Just days after Raynor learns that Moth, her husband of 32 years is terminally ill, their home is taken away and they lose their livelihood. With nothing left and little time, they make the brave and impulsive decision to walk the 630 miles of the sea-swept South West Coast Path, from Somerset to Dorset via Devon and Cornwall. Carrying only the essentials for survival on their backs, together they live wild in the ancient, weathered landscape of cliffs, sea and sky. Yet through every step, every encounter, and every test along the way, their walk becomes a remarkable journey. The Salt Path is an honest and inspiring true story of coming to terms with grief and the healing power of the natural world.

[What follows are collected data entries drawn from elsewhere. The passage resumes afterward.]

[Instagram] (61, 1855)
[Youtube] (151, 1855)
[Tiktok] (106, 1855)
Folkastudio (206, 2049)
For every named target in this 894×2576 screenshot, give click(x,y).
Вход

Ultimately, it is a portrayal of home, and how it can be lost, rebuilt, and rediscovered in the most unexpected ways.
In the bitter November wind, Mary Yellan crosses Bodmin Moor to Jamaica Inn. Her mother’s dying wish was that she take refuge there, with her Aunt Patience. But when Mary arrives, the warning of the coachman echoes in her mind: Jamaica Inn has a desolate power, and behind it’s crumbling walls Patience is a changed woman, cowering before her brooding, violent husband. When Mary discovers the inn’s dark secrets, the truth is more terrifying than anything she could possibly imagine, and she is forced to collude in her uncle’s murderous schemes. Against her will, she finds herself powerfully attracted to her uncle’s brother, a man she dares not trust.
Why do we react so strongly to certain places? Why do layers of mythology build up around particular features in the landscape? When Philip Marsden moved to a remote creekside farmhouse in Cornwall, the intensity of his response took him aback. It led him to begin exploring these questions, prompting a journey westwards to Land’s End through one of the most fascinating regions of Europe. From the Neolithic ritual landscape of Bodmin Moor to the Arthurian traditions of Tintagel, from the mysterious china-clay country to the granite tors and tombs of the far south-west, Marsden assembles a chronology of our shifting attitudes to place. In archives, he uncovers the life and work of other ‘topophiles’ before him – medieval chroniclers and Tudor topographers, eighteenth-century antiquarians, post-industrial poets and abstract painters. Drawing also on his own travels overseas, Marsden reveals that the shape of the land lies not just at the heart of our history but of man’s perennial struggle to belong on this earth.